German Internet users have shown little interest in using digital signatures, according to a study published by the market...

German Internet users have shown little interest in using digital signatures, according to a study published by the market research group Fittkau & Maass.

The study follows an announcement by the German government of an initiative to promote electronic verification technology in the public sector.

Only 5.8% of the 94,000 Internet users surveyed say they use the technology, according to Fittkau & Maass. More than 80 Internet service providers (ISPs) with more than 200 Web sites participating in the survey.

"We see two primary reasons for the limited interest in digital signatures," said a spokesman for Fittkau & Maass. "People are generally not well informed about this technology, and they are concerned about the cost of using it."

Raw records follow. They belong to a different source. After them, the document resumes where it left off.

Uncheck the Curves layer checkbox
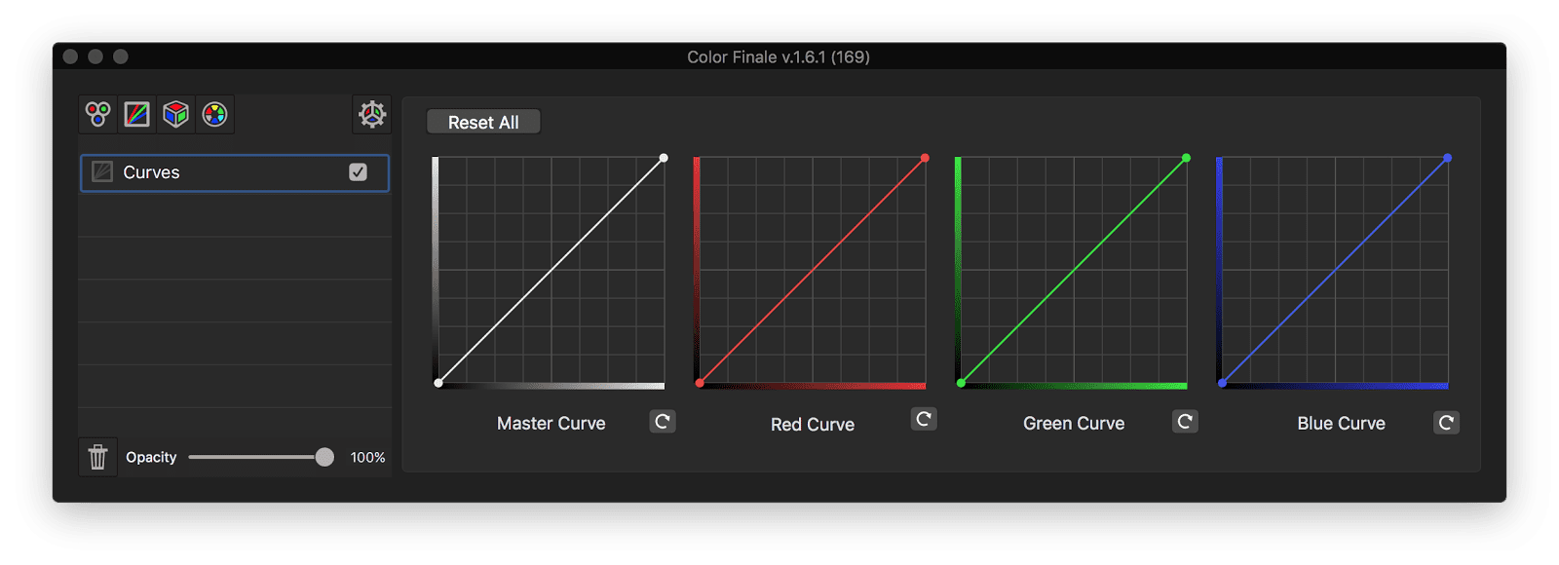 359,172
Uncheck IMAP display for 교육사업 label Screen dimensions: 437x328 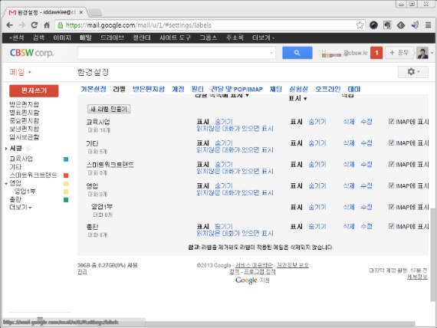point(391,121)
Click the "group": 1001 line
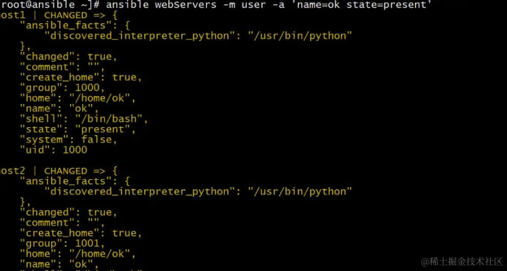The image size is (507, 271). (62, 243)
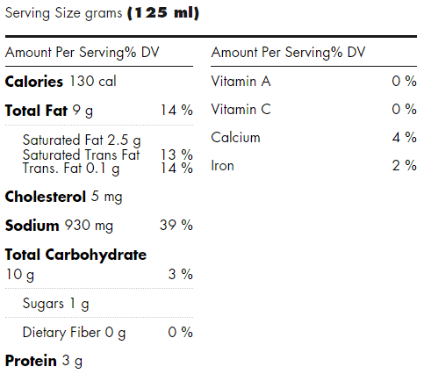Select the Vitamin A row
The width and height of the screenshot is (424, 374).
click(314, 81)
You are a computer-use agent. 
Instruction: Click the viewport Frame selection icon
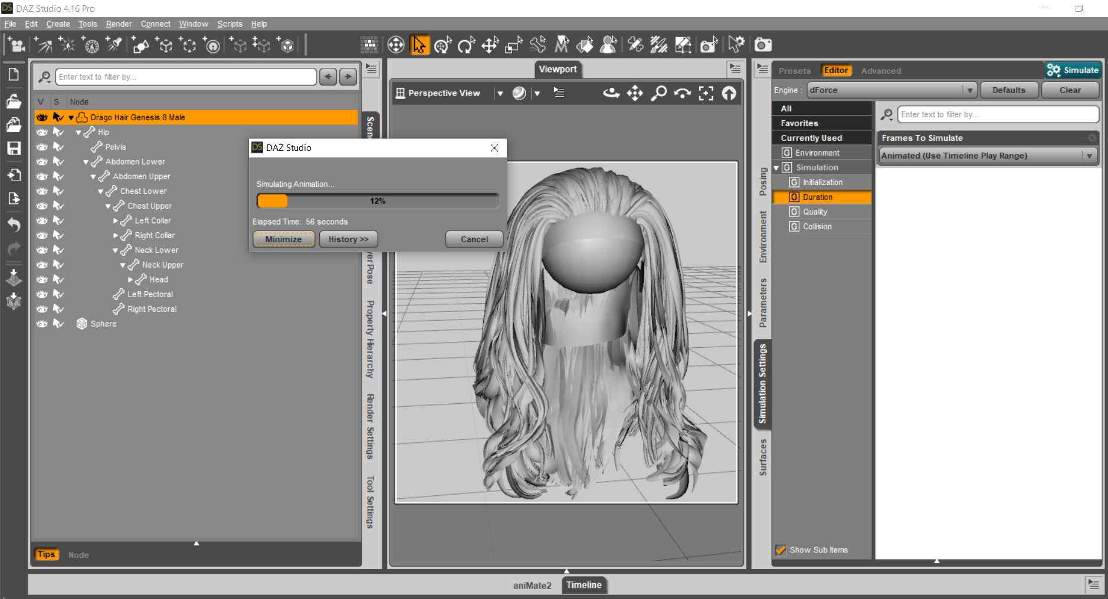click(x=706, y=93)
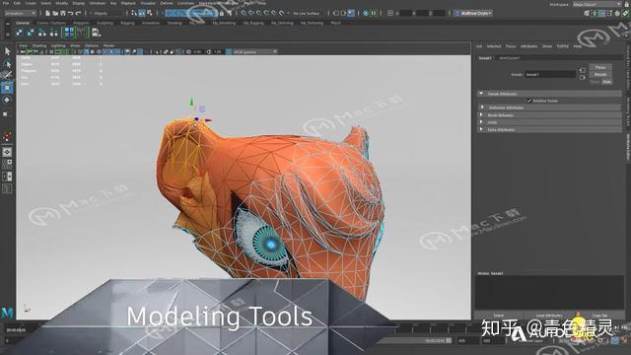Click the Save Scene icon
631x355 pixels.
(63, 13)
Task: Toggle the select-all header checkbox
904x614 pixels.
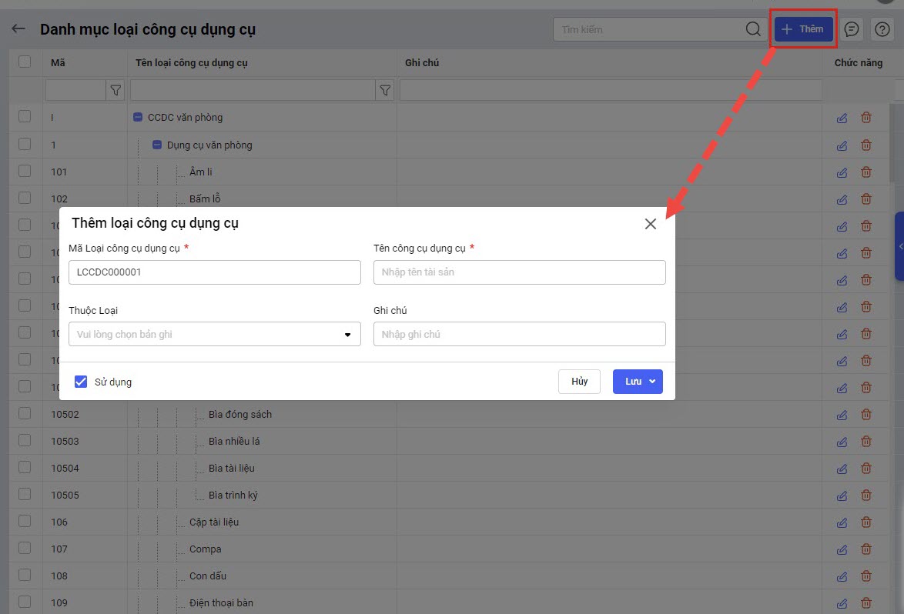Action: 25,62
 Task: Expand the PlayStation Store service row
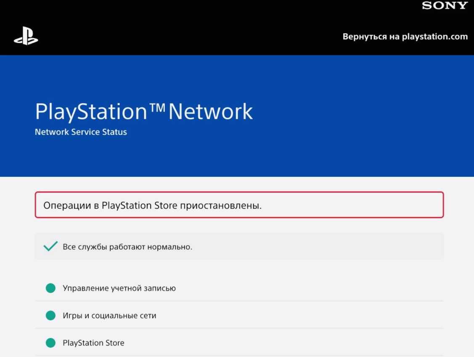[x=93, y=343]
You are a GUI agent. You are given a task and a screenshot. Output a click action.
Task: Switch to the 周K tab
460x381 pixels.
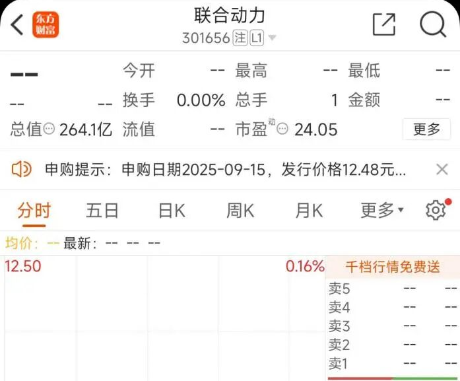(240, 211)
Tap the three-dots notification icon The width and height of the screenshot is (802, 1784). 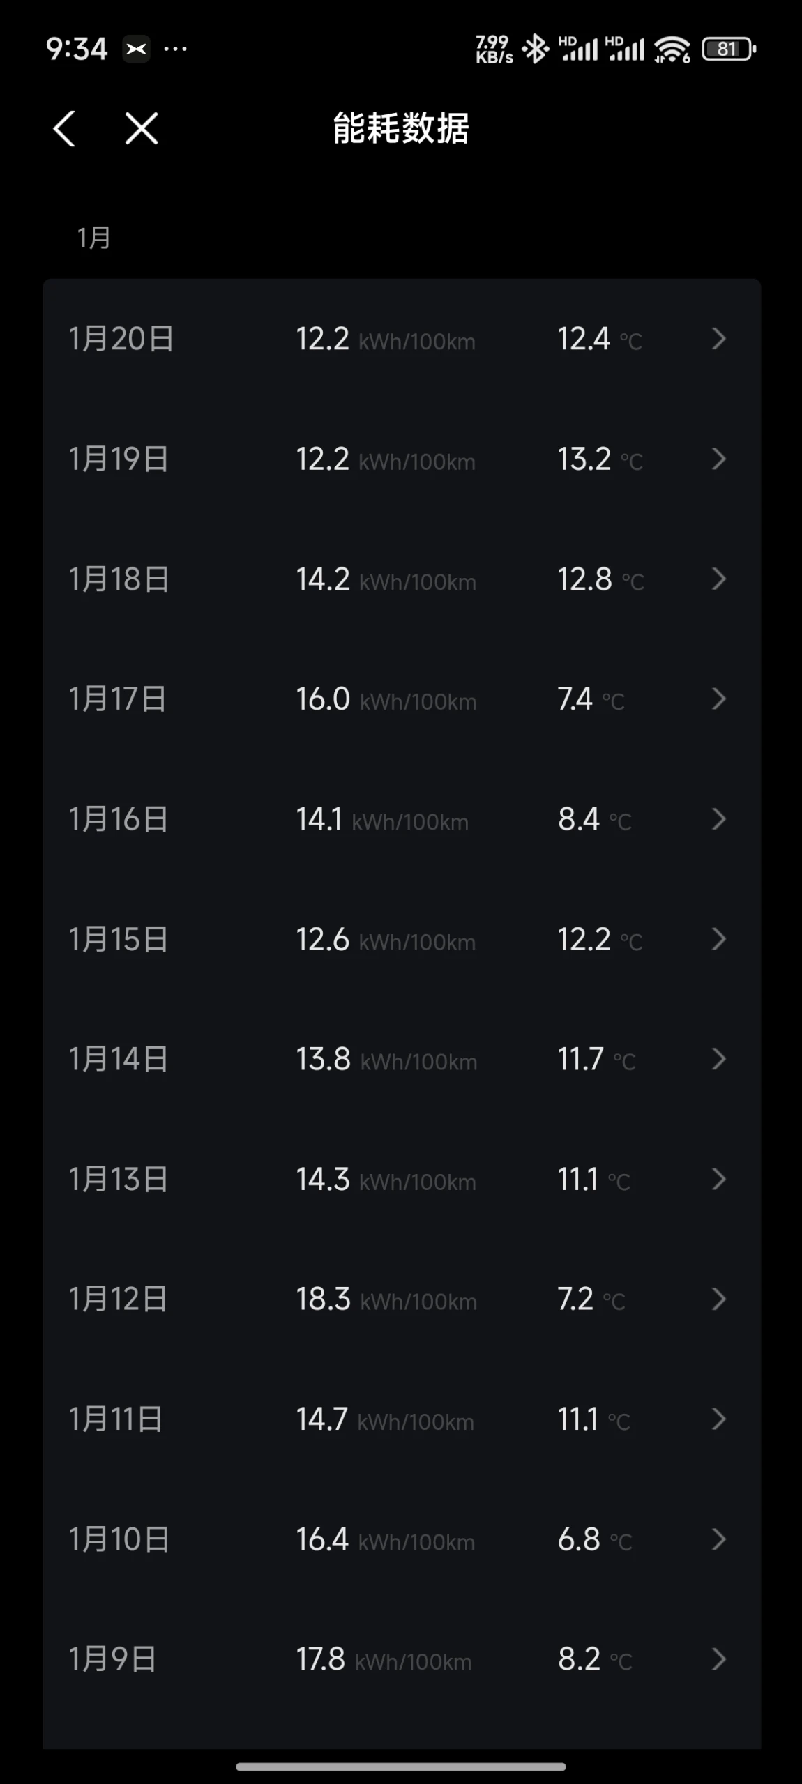[175, 49]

Digital signatures or certificates, could allow people to use the Internet to sign up for bank accounts, pay taxes and more, all without paper.

The German Ministry of the Interior announced an initiative to promote the technology. Under the "Alliance for Digital Signatures" initiative, the German federal government will support digital signatures for the most of its 350 online services.

Brigitte Zypries, secretary of state at the Ministry of the Interior, said the market for digital signature services "needs a powerful push" which, she believes, can be achieved through a close co-operation between the public and private sectors. The government, she said, is considering ways to support, in particular, suppliers of digital signature chip cards.

Zypries also called for intensified efforts to co-ordinate digital signature standards at the national and international levels.

In January, the federal government approved the widescale use of digital signatures in public administration.